§ READING PASSAGE:
The downside would of course be that it could attract lots of users to do the wrong thing (e.g. pushing data when they should really pull), and that any feature in general makes a product worse for all users who don't use it (more perceived product complexity, etc.).

You can make the batch import be a pull process, the new secondary (or slave) prometheus can pull the existing data from another prometheus via a /raw endpoint. Not sure it would be that confusing to new users as there are other features like federation which do somewhat similiar tasks but are probably unused by 95% of the users

backfilling data in certain situations (like importing batches of metrics generated from delayed Hadoop event log processing that you want to correlate with other metrics).

That's frontfilling, which is a different use case and where the push vs. pull issue is. Backfiling is what we're talking about here as we're inserting data before existing data, where the questions are more around expectations of durability of Prometheus storage. Backfilling is less of an issue conceptually, as it's mainly an operational question.

If we were to implement backfilling I think something pushish would make more sense as it's an administrative action against a particular server rather than a more generic "expose data to be used somehow". You'd likely also want a reasonable amount of control around how quickly it's done etc. so as not to interfere with ongoing monitoring.

Is it really that much conceptually different then your /federate endpoint? which allows downstream systems to scrape it. I'm just thinking we can expose the entire timeseries with some paging.

Yes, /federate is only about getting in new data to provide high-level aggregations and has no bearing on storage semantics or expectations.

What you're talking about is adding data back in time, which is not supported by the storage engine (and not something that should be even considered outside of this exact use case). This changes the default stance that if a Prometheus loses it's data, then bring up a fresh new one and move on.

§ RAW DATA:
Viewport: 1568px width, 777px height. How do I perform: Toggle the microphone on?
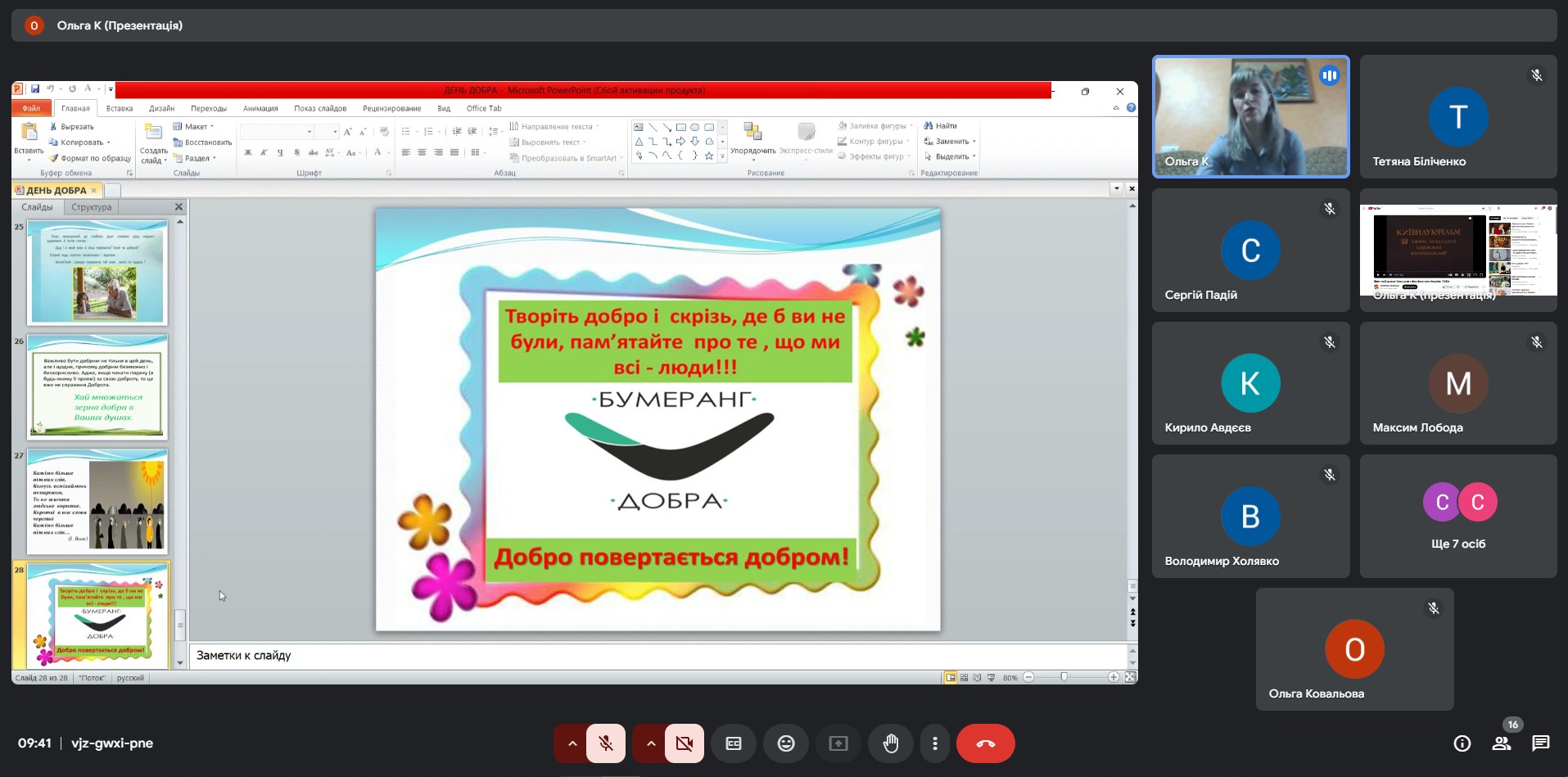tap(606, 743)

§ SET PROBLEM 1: Duplicate the passage of the Prometheus backfilling thread from "The downside would" up to and including "with other metrics).".
§ SET PROBLEM 2: Render this sentence from the Prometheus backfilling thread in Spanish: "Backfilling is less of an issue conceptually, as it's mainly an operational question."
§ SET PROBLEM 3: Write the next part of the Prometheus backfilling thread, picking up after its final sentence.
The data shown above is separate material and has no connection to the Prometheus backfilling thread.

§ TASK ANSWER 1:
The downside would of course be that it could attract lots of users to do the wrong thing (e.g. pushing data when they should really pull), and that any feature in general makes a product worse for all users who don't use it (more perceived product complexity, etc.).

You can make the batch import be a pull process, the new secondary (or slave) prometheus can pull the existing data from another prometheus via a /raw endpoint. Not sure it would be that confusing to new users as there are other features like federation which do somewhat similiar tasks but are probably unused by 95% of the users

backfilling data in certain situations (like importing batches of metrics generated from delayed Hadoop event log processing that you want to correlate with other metrics).

§ TASK ANSWER 2: El backfilling es un problema menor en el plano conceptual, ya que es principalmente una cuestión operativa.

§ TASK ANSWER 3:
Just thinking there, the other place we'll have to have backfill for is for when someone wants to make an expression take effect back in time. So independent of storage related discussions we're likely to add in backfill at some point.

@brian-brazil are you thinking about like downsampling or like aggregations backwards in time

Aggregations/rules back in time. Downsampling is an explicit non-goal, we believe that belongs in long term storage.

In https://github.com/prometheus/prometheus/issues/10#issuecomment-90591577 @fabxc stated:

ran some tests with 0.9 and InfluxDB consumed 14x more storage than Prometheus.

I just wanted to chime in that the latest InfluxDB 0.10 GA seem to have improved their storage engine aggressively. Their blog post states:

Support for Hundreds of Thousands of Writes Per Second and 98% Better Compression

Could be worth revisiting.

Does Blueflood have a compatible data model?

With InfluxDB off the table, it seems to be the most promising open source TSDB, backed by Cassandra.

Rackspace have a reasonably good reputation of keeping things open.

http://blueflood.io/

Blueflood seems to have milisecond timestamps, it's unclear if it supports float64 as a data type (I'm guessing it does) but it has no notion of labels. It seems to have the right idea architecturally, but doesn't quite fit.

Newts is another Cassandra backed option.

The data model is described at https://github.com/OpenNMS/newts/wiki/DataModel, supports labels.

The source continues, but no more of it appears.